Il quadro descritto è stato oggetto di un dibattito che si è sviluppato sotto il profilo politico, giuridico, sociale e in un’ultima istanza anche sindacale, specie allorché – come vedremo – il Governo ha ritenuto di impostare un certo tipo di interlocuzione con le parti sociali.

Partendo dal principio, in data 31 gennaio 2020 (quindi ben prima che il contagio esplodesse nelle cosiddette “zone rosse”), il Governo dichiarava – per un periodo di sei mesi – lo stato di emergenza “in   conseguenza   del   rischio    sanitario connesso all’insorgenza di patologie derivanti da agenti virali trasmissibili”. A tale atto, sono seguiti – durante il mese di marzo – una serie di Decreti del Presidente del Consiglio dei Ministri (anche detti DPCM), con i quali il Governo ha progressivamente disposto il lockdown su tutto il territorio. Inoltre, a marzo e ad aprile, sono stati emanati due rilevanti decreti legge, rispettivamente il decreto “Cura Italia”, intervenuto su numerose materie tra cui gli ammortizzatori sociali, e il decreto “Liquidità”, contenente misure a sostegno delle imprese. Come già esposto, il ruolo delle Camere nell’impalcatura di tali provvedimenti è stato pressappoco nullo e ciò deve dare luogo ad una serie di domande.

La prima: può lo stato emergenziale giustificare il progressivo svuotamento di poteri del Parlamento?

La seconda: per quanto tempo può avere luogo questa “sospensione” del regolare dialogo tra i poteri dello Stato?

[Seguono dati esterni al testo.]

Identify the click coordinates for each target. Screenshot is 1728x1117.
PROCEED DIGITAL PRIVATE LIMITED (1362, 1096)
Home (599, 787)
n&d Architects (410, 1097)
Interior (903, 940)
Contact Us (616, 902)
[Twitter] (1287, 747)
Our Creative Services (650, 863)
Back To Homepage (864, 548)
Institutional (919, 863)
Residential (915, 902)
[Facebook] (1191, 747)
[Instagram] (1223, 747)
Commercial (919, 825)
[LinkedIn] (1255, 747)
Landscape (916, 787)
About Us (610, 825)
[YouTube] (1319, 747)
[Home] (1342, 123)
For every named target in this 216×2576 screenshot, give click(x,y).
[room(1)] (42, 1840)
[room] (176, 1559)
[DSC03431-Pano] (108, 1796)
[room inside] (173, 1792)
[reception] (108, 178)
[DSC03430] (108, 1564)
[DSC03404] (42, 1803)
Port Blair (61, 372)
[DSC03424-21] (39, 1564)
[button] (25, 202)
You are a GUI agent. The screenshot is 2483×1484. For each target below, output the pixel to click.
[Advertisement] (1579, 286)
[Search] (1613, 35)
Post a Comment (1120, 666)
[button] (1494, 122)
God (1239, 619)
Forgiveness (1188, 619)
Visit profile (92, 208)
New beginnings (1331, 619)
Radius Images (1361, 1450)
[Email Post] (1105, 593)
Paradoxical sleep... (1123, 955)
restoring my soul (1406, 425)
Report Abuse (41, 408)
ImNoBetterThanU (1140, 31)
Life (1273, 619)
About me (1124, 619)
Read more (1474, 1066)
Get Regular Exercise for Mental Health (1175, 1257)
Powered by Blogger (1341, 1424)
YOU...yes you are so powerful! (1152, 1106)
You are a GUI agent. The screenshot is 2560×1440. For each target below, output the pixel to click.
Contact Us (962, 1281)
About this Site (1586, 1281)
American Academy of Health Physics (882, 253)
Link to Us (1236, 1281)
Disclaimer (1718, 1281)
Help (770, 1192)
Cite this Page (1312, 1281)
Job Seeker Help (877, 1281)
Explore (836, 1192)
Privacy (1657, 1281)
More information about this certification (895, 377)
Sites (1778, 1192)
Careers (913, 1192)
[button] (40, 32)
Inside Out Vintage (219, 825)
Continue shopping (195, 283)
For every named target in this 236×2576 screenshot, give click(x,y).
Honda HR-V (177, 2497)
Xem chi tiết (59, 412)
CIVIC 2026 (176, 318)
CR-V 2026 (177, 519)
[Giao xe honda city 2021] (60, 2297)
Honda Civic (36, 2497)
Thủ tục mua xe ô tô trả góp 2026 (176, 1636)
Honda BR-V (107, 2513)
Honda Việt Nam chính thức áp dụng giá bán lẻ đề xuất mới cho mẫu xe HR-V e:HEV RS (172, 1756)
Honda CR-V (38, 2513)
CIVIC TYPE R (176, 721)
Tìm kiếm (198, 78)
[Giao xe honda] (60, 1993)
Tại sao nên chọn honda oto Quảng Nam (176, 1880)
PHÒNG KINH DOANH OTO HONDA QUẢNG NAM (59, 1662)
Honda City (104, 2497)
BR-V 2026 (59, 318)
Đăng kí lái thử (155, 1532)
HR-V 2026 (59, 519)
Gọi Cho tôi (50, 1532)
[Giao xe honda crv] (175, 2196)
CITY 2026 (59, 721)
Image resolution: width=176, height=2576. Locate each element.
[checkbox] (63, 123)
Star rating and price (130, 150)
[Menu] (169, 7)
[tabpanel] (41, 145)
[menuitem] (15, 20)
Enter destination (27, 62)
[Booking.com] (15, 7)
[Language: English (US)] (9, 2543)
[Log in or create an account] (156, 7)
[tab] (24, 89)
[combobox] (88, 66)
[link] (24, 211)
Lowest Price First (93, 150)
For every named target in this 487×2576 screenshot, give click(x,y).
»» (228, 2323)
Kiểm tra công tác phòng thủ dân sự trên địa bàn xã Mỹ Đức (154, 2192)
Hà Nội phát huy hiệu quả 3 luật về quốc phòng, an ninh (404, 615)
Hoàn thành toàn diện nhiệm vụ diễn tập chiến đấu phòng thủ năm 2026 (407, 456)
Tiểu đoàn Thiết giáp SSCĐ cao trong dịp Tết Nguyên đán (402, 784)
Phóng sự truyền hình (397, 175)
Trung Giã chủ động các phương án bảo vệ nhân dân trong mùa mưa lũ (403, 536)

Tali interrogativi lasciano sullo sfondo questioni di importanza centrale, relative alla salvaguardia della democrazia, in un momento nel quale – per le già accennate esigenze di urgenza e tempestività – rischiano di venire compromessi due dei perni su cui si innesta lo stato democratico ossia la suddivisione dei poteri e la rappresentanza parlamentare.

Spostando la visuale, l’accentramento totale di ogni prerogativa sul Governo e il ruolo minore assunto dal Parlamento, hanno avuto ripercussioni anche dalla prospettiva sindacale.

Nelle scorse settimane, precisamente a partire da metà marzo, il Governo ha dichiarato a più riprese di avere avuto interlocuzioni e scambi con le parti sociali. Tale narrazione, tuttavia, non corrisponde al reale andamento dei fatti: le parti sociali, nel loro complesso e in tutte le loro componenti, non sono mai state interpellate. Al massimo, ciò che il Governo ha ritenuto di fare è stato aprire un confronto solo con alcune delle parti sociali, tagliando fuori realtà che per la consistenza numerica e il peso all’interno di determinati settori produttivi avrebbero potuto svolgere un ruolo importante per rendere più proficua l’interlocuzione. Un’apertura in questo senso, non solo sarebbe stata doverosa, ma sicuramente utile a sviluppare un dialogo equilibrato.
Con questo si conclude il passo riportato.